038-22 – Assessing the Potential of Specific Therapeutic Drugs to Prevent 6-OHDA Induced Mitochondrial Damage and Apoptosis, in HeLa Cells

Parkinson’s disease is the leading neurodegenerative motor disorder worldwide. It results from the loss of specific neurons within the substantia nigra, yet the cause of this neuronal death is not fully understood. It is suspected that mitochondrial damage resulting from oxidative stress may lead to the cell death that elicits disease-associated bradykinesia and tremors. Through use of the mitochondria specific fluorescence stain TMRM, and Annexin V-FITC, a marker for cellular apoptosis, the efficacy of neuroprotective drugs has been explored in vitro for their potential to prevent mitochondrial dysfunction and cellular apoptosis in the presence of 6-hydroxydopamine, a commonly used neurotoxic chemical employed to selectively kill dopaminergic neurons.
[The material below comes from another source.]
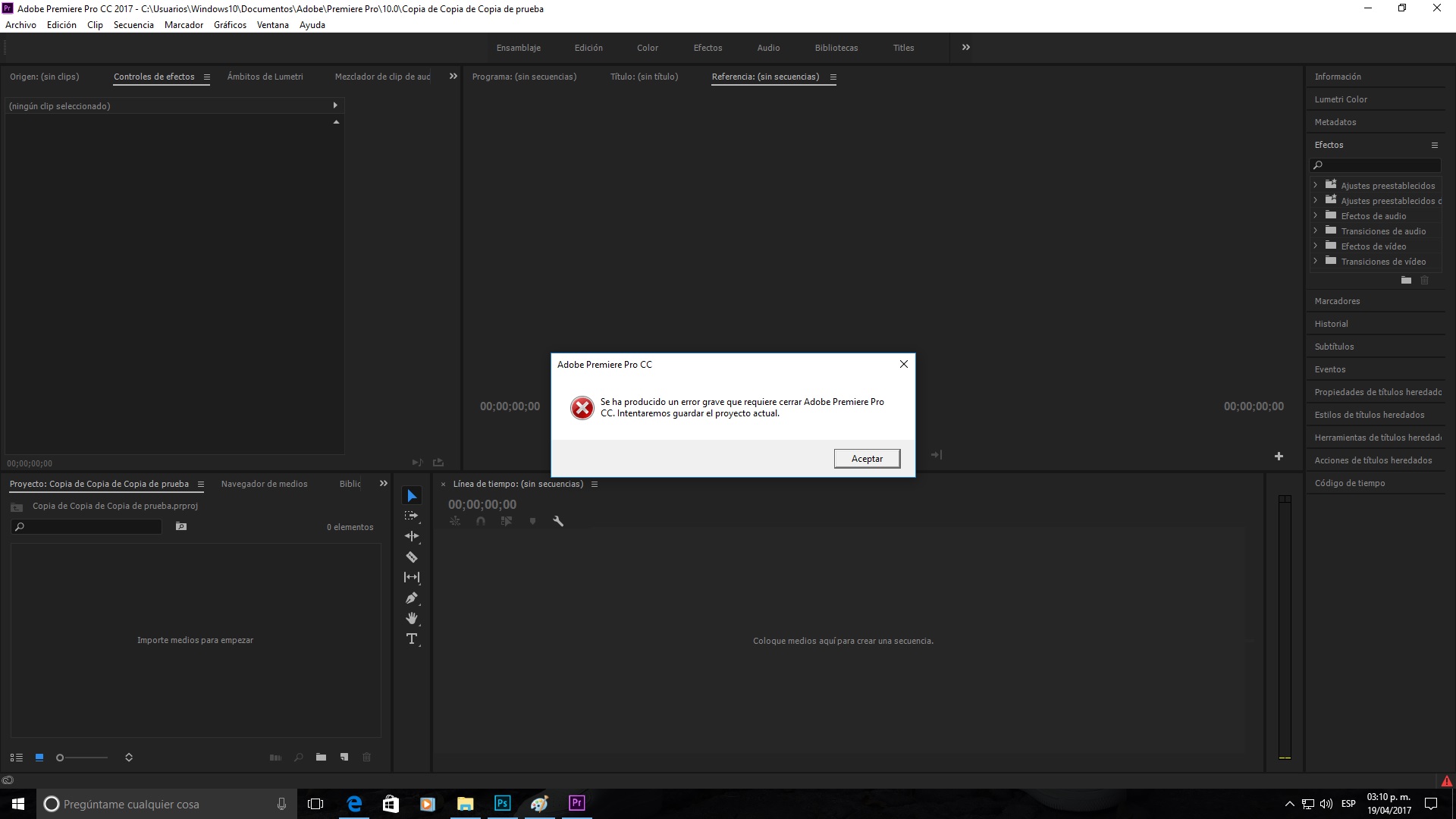Image resolution: width=1456 pixels, height=819 pixels.
Task: Expand the Efectos de vídeo folder
Action: click(1316, 246)
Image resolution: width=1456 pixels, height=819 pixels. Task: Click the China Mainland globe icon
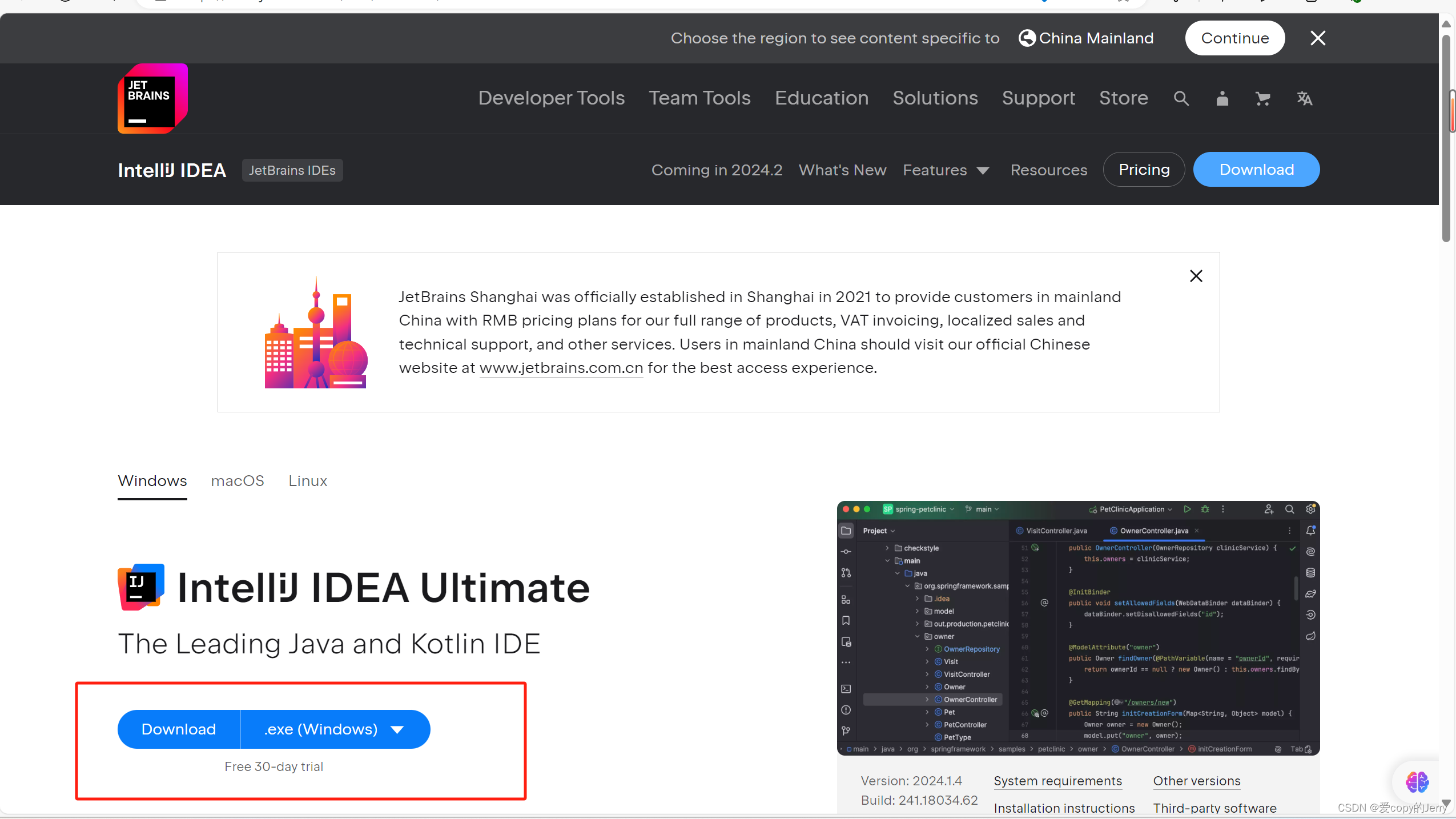(x=1027, y=38)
In the present study, four treatments for neurological conditions; citalopram and venlafaxine (used to treat depression and anxiety), memantine (given for Alzheimer’s disease) and riluzole (prescribed for amyotrophic lateral sclerosis); and an anti-inflammatory compound that is considered to be neuroprotective, curcumin (a derivative of turmeric), have been investigated. During live cell TMRM stained imaging, no drug compound used was able to prevent significant reduction of whole cell pixel density in the presence of 6-hydroxydopamine, suggesting no compound was neuroprotective against mitochondrial membrane damage. In fixed cell Annexin V-FITC stained samples, only memantine and venlafaxine did not produce a statistically significant increase in the presence of apoptotic cells, therefore suggesting further research into these compounds should be conducted to assess their neuroprotective potential in Parkinson’s disease.